Sometimes the reputation of a parody outlasts the reputation of what is being parodied. For example, Don Quixote, which mocks the traditional knight errant tales, is much better known than the novel that inspired it, Amadis de Gaula (although Amadis is mentioned in the book). Another case is the novel Shamela by Henry Fielding (1742), which was a parody of the gloomy epistolary novel Pamela, or Virtue Rewarded (1740) by Samuel Richardson. Many of Lewis Carroll's parodies of Victorian didactic verse for children, such as "You Are Old, Father William", are much better known than the (largely forgotten) originals.
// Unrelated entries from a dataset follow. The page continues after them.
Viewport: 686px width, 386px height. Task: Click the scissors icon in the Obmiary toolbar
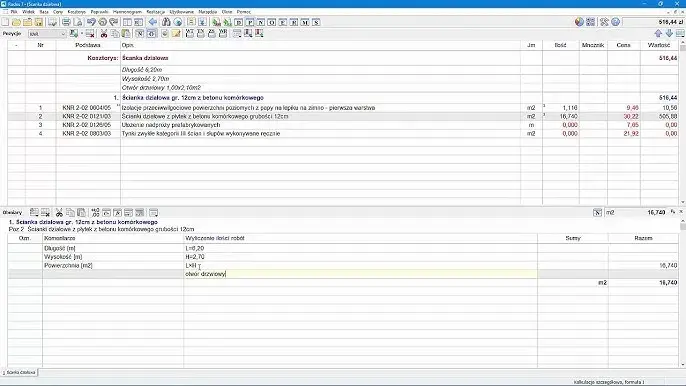pos(59,213)
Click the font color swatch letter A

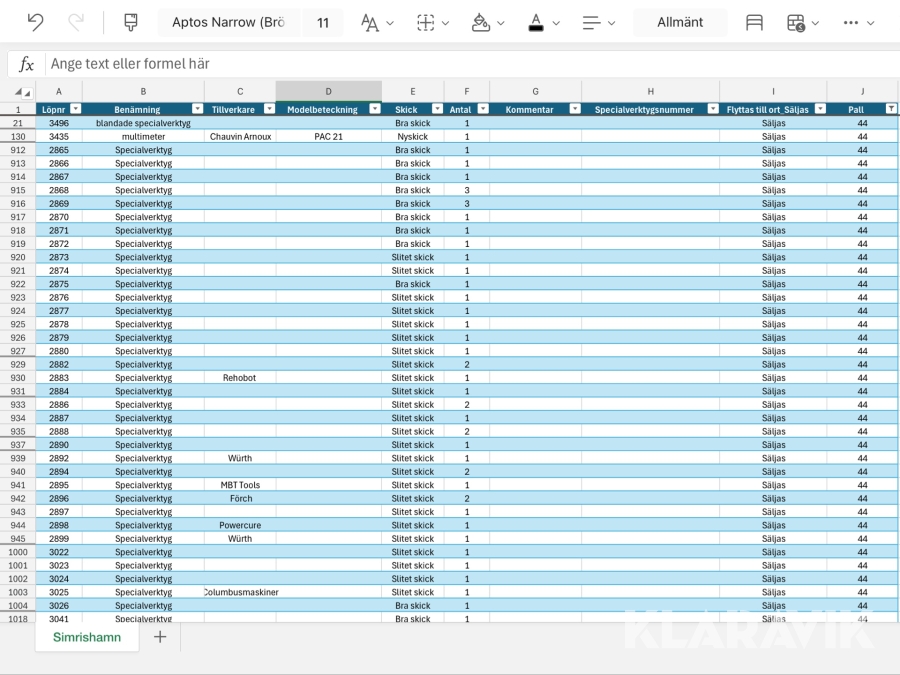(x=536, y=22)
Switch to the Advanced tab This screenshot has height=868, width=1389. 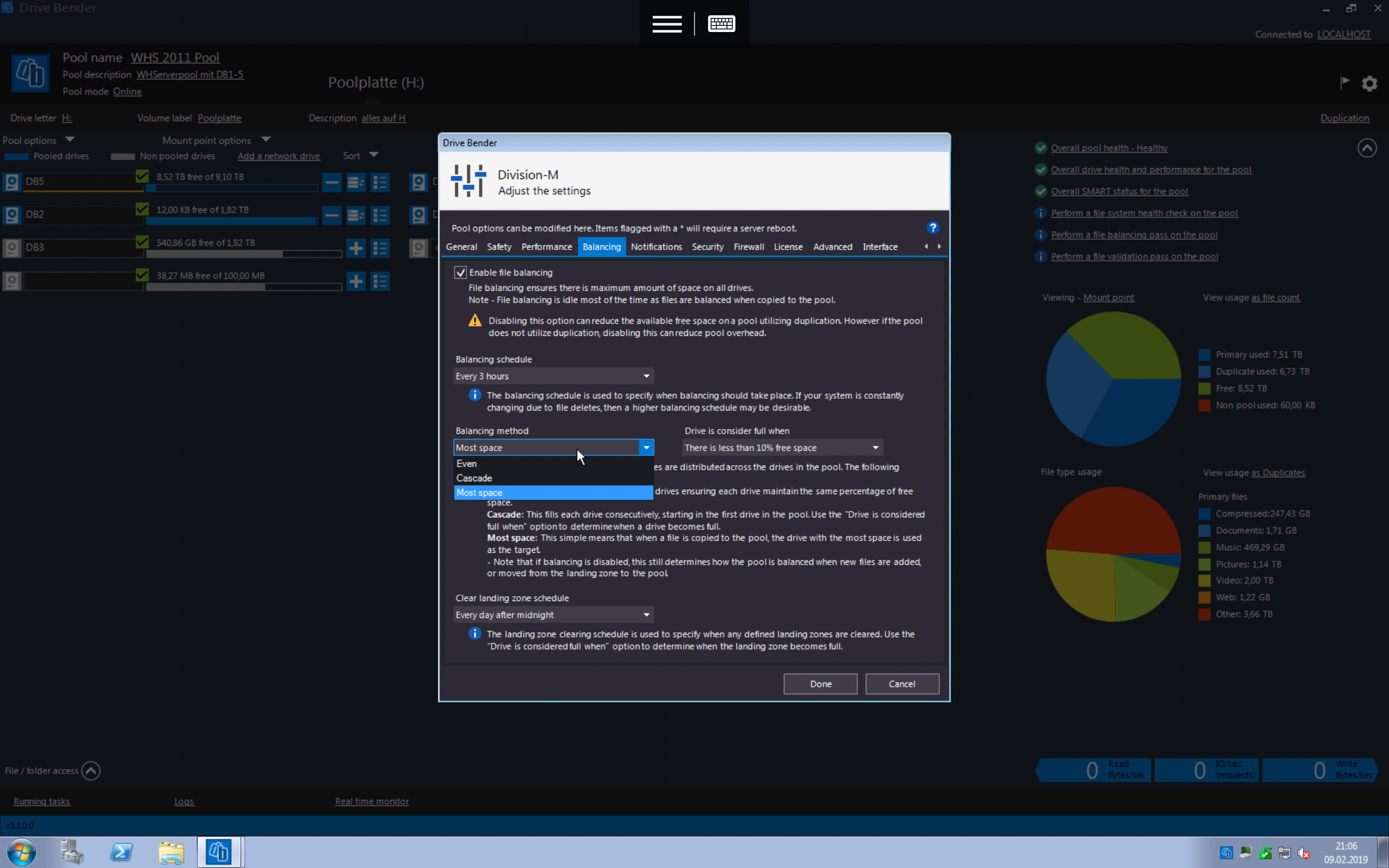[832, 247]
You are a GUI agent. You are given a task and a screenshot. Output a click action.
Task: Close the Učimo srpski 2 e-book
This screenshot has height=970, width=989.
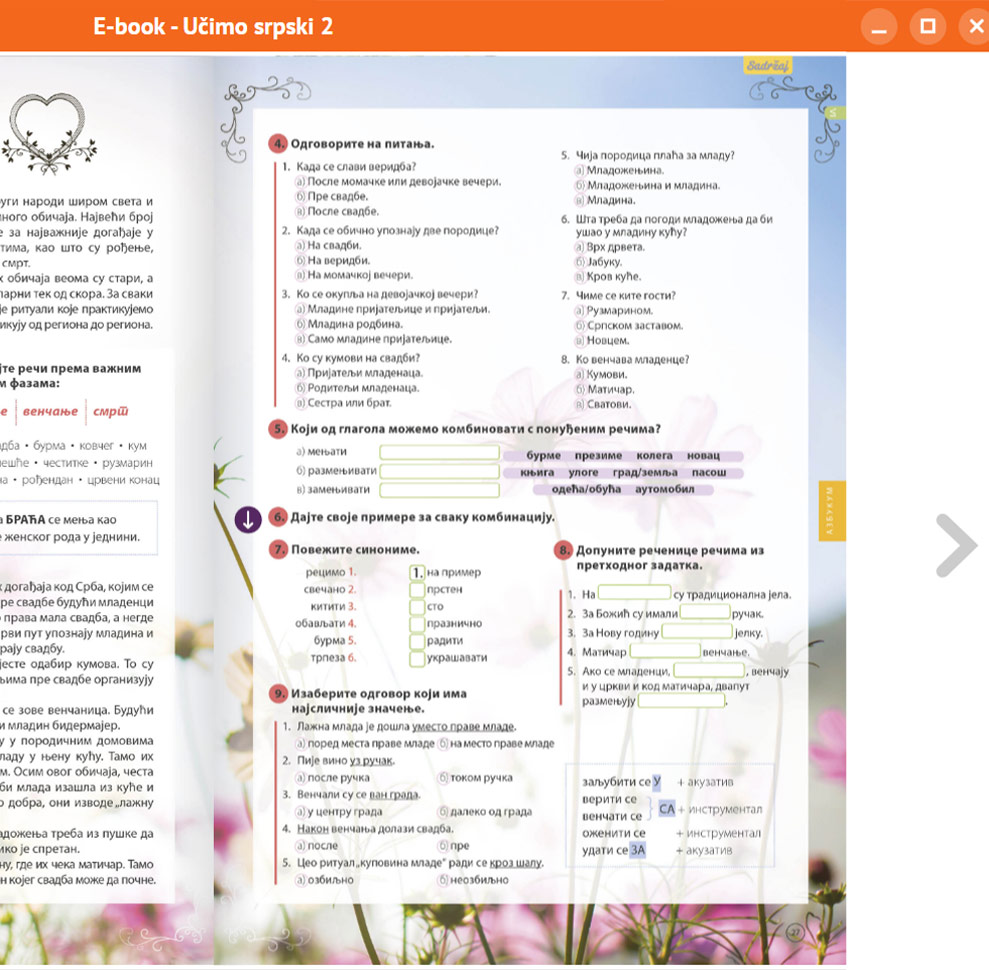coord(975,27)
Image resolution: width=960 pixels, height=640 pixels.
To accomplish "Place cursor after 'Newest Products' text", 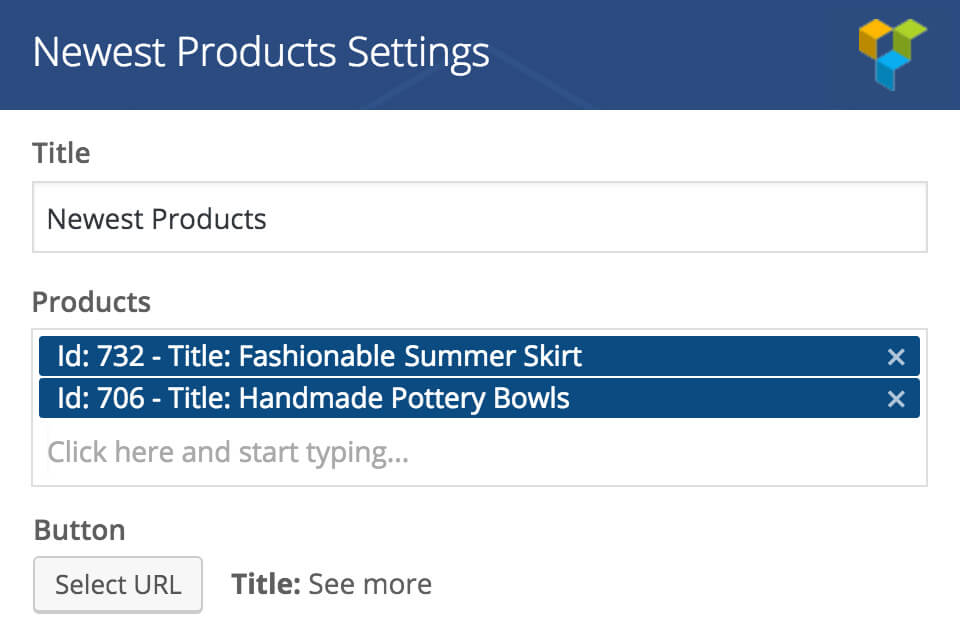I will point(268,219).
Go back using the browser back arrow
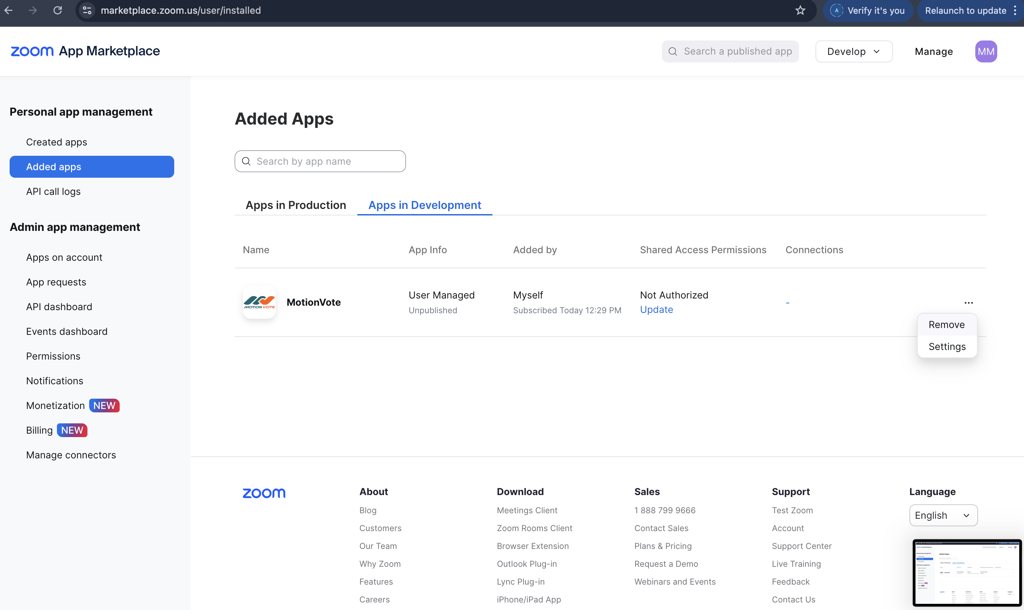Viewport: 1024px width, 610px height. (x=9, y=10)
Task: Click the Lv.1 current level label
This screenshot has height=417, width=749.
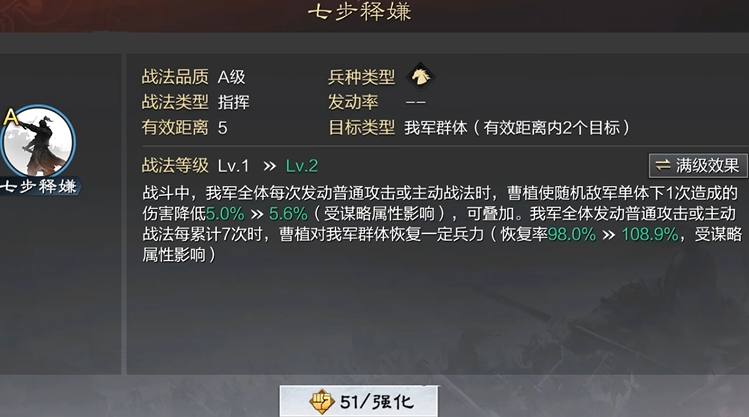Action: tap(234, 166)
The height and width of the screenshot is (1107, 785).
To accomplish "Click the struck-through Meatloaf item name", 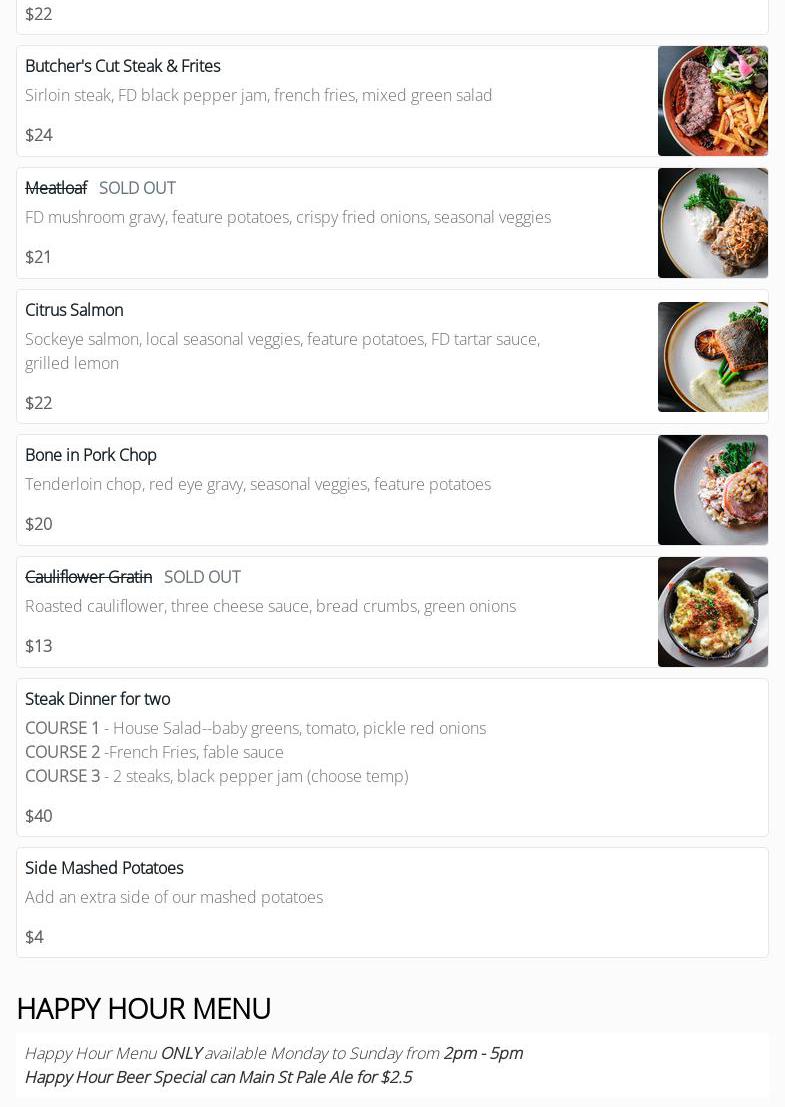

Stella Gibbons's comic novel Cold Comfort Farm has eclipsed the pastoral novels of Mary Webb which largely inspired it.

In more recent times, the television sitcom 'Allo 'Allo! is perhaps better known than the drama Secret Army which it parodies.

Some artists carve out careers by making parodies. One of the best-known examples is that of "Weird Al" Yankovic. His career of parodying other musical acts and their songs has outlasted many of the artists or bands he has parodied. Yankovic is not required under law to get permission to parody; as a personal rule, however, he does seek permission to parody a person's song before recording it. Several artists, such as rapper Chamillionaire and Seattle-based grunge band Nirvana stated that Yankovic's parodies of their respective songs were excellent, and many artists have considered being parodied by him to be a badge of honor.[35][36]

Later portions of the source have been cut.